Friday, June 25, 2010

Here's the Teamster Take on Financial Reform

The Teamsters have supported regulation of private equity firms and derivatives, as well as stronger protection for investors and consumers and limits on executive compensation.

“This is a landmark bill that will help redirect bank capital toward creating jobs instead of destroying them,” Hoffa said. “It makes progress toward bringing back Glass-Steagall, which forbids traditional commercial banks from taking risks with other people’s money.

“While not perfect, this conference report protects consumers, imposes some restrictions on executive compensation and regulates derivatives and private equity. I urge lawmakers to pass this important legislation.”

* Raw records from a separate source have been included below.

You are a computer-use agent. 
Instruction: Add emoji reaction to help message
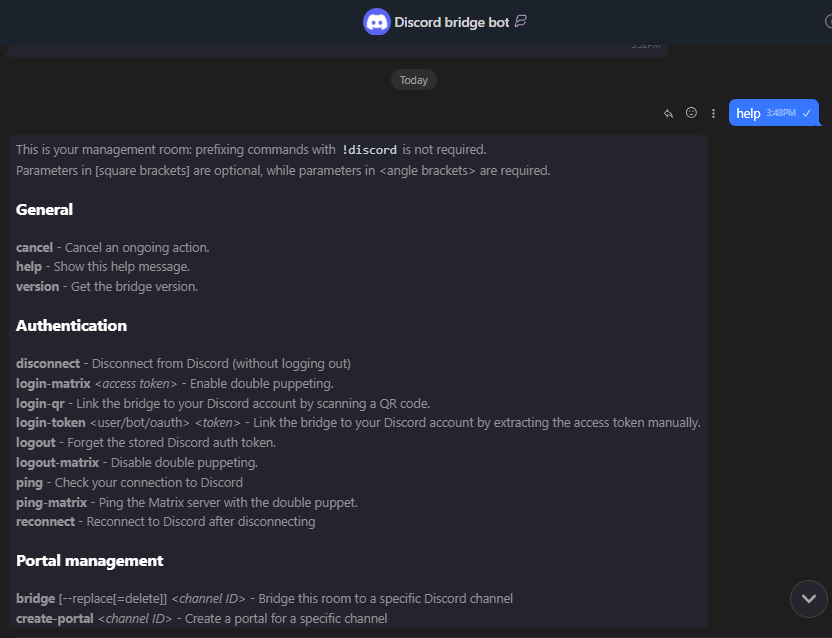691,113
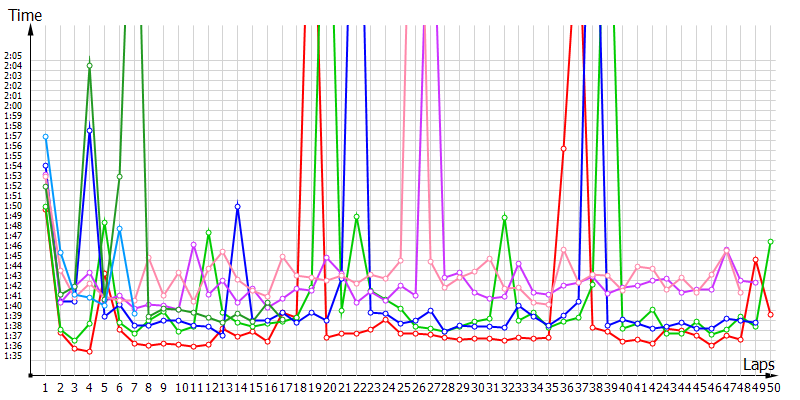
Task: Select the green peak point at lap 12
Action: (208, 232)
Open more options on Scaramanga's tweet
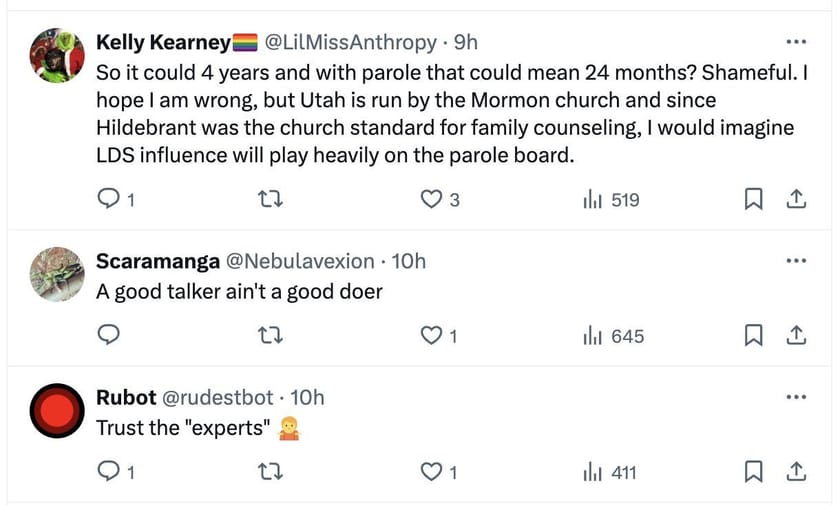The image size is (840, 505). tap(796, 261)
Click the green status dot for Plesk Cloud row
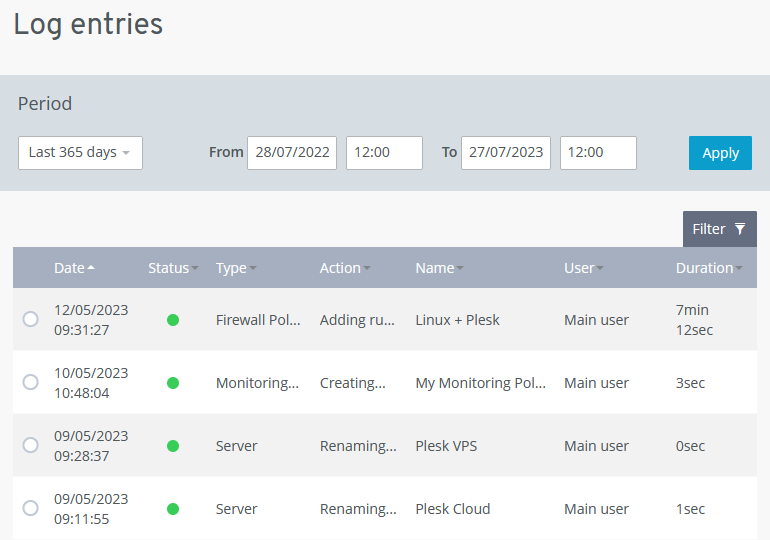770x540 pixels. pos(173,509)
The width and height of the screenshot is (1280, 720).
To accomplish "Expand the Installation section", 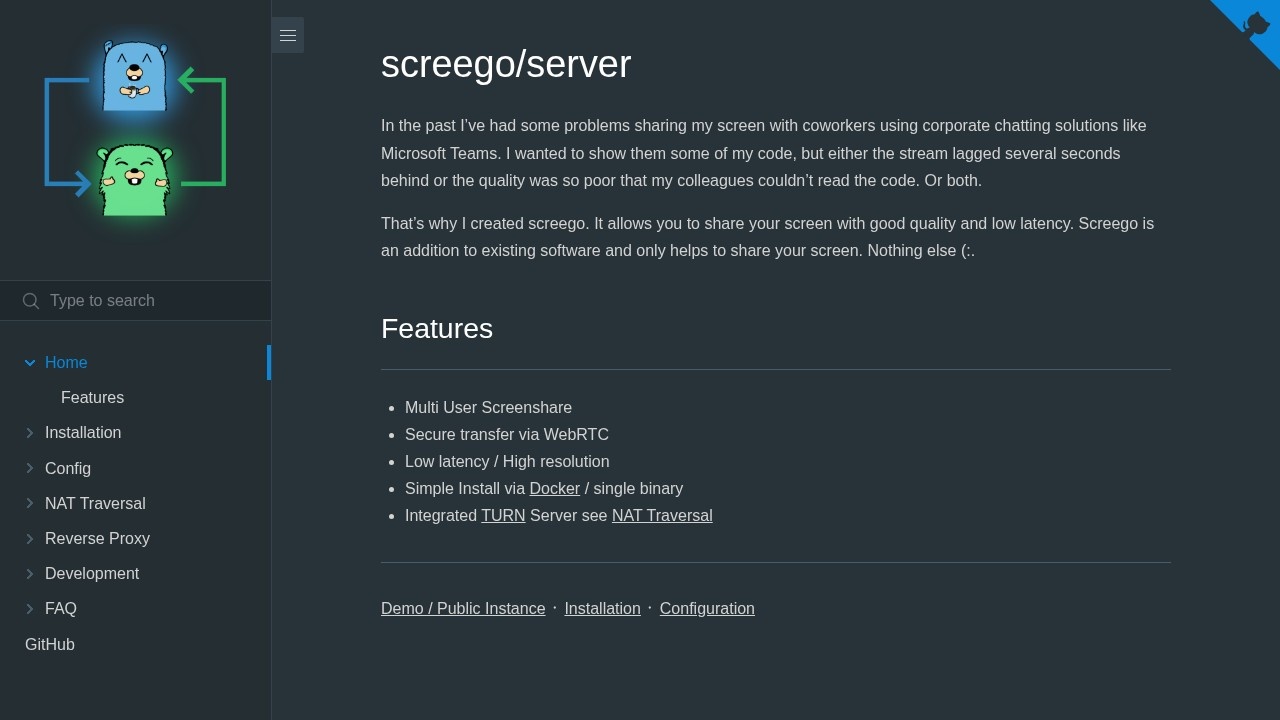I will coord(29,432).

The conference report forces derivatives to be traded on exchanges or cleared in clearinghouses. It also allows the Securities and Exchange Commission to require private-equity and hedge fund advisers to open their books to inspection.

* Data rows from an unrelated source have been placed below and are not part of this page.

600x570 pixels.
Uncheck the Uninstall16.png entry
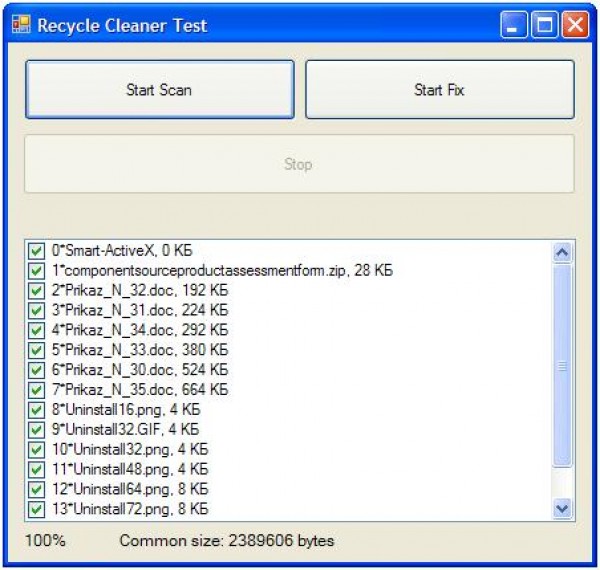[x=37, y=409]
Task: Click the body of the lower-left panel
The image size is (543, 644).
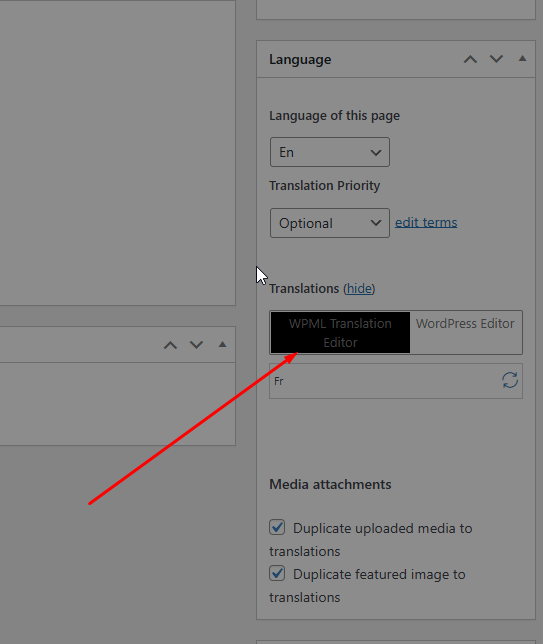Action: coord(117,404)
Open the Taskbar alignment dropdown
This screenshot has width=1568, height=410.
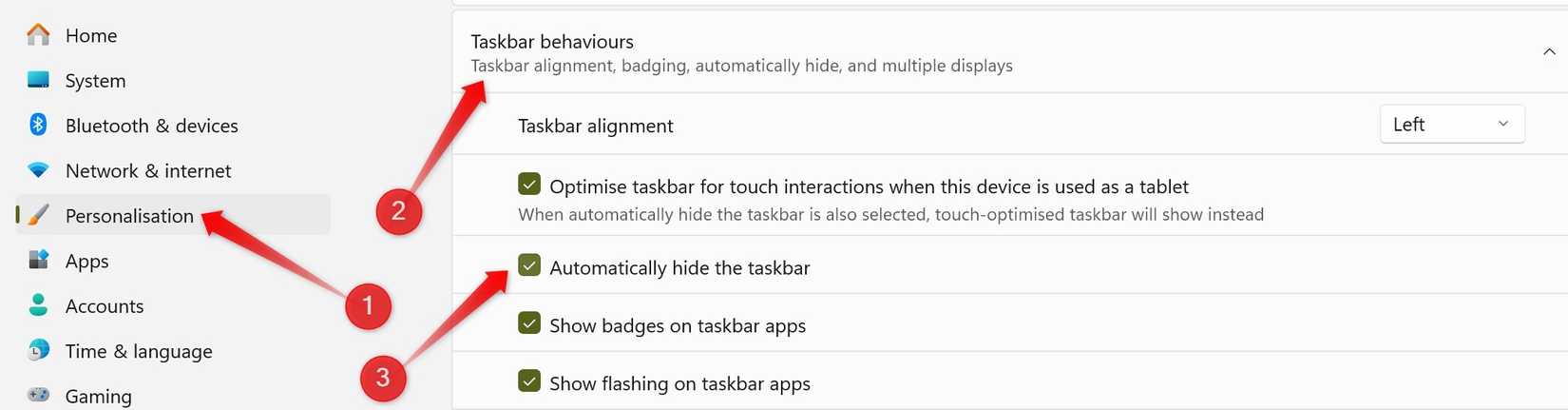click(1451, 125)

“Regulating private equity and derivatives is essential to help curbing abuses by financial institutions,” Hoffa said. “Private equity firms have wrecked too many companies and killed too many jobs to continue to operate without any transparency. Derivatives can create the wrong incentives, so that a handful of investors are motivated to destroy healthy enterprises.”

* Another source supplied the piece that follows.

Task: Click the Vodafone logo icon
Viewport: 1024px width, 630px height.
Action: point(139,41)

Hoffa said he’s pleased that the agreement includes an independent Consumer Financial Protection Board, which will have an independent budget and be headed by a presidential appointee. The CFPB will write and enforce rules for most banks, mortgage lenders, credit-card and private student loan companies.

“The CFBP has the authority and the independence to protect working families who have had too much of their hard-earned money plundered by greedy financial institutions,” Hoffa said.
The legislation would give shareholders the right to cast advisory votes on executive pay, and the Federal Reserve will set standards on excessive compensation deemed a dangerous practice for a bank.

“We have said all along that allowing CEOs to loot their own banks creates systemic risk,” Hoffa said. “I’m pleased the conferees recognize that outrageous pay for CEOs is not only wrong, but hazardous to our economic health.”

Finally, the bill includes a provision for proxy access that gives the SEC authority to decide adequate holding periods and ownership levels.

“This is a big victory for pension funds,” Hoffa said. “It will force corporate boardrooms to be more accountable to investors.”

Founded in 1903, the International Brotherhood of Teamsters represents more than 1.4 million hardworking men and women in the United States, Canada and Puerto Rico.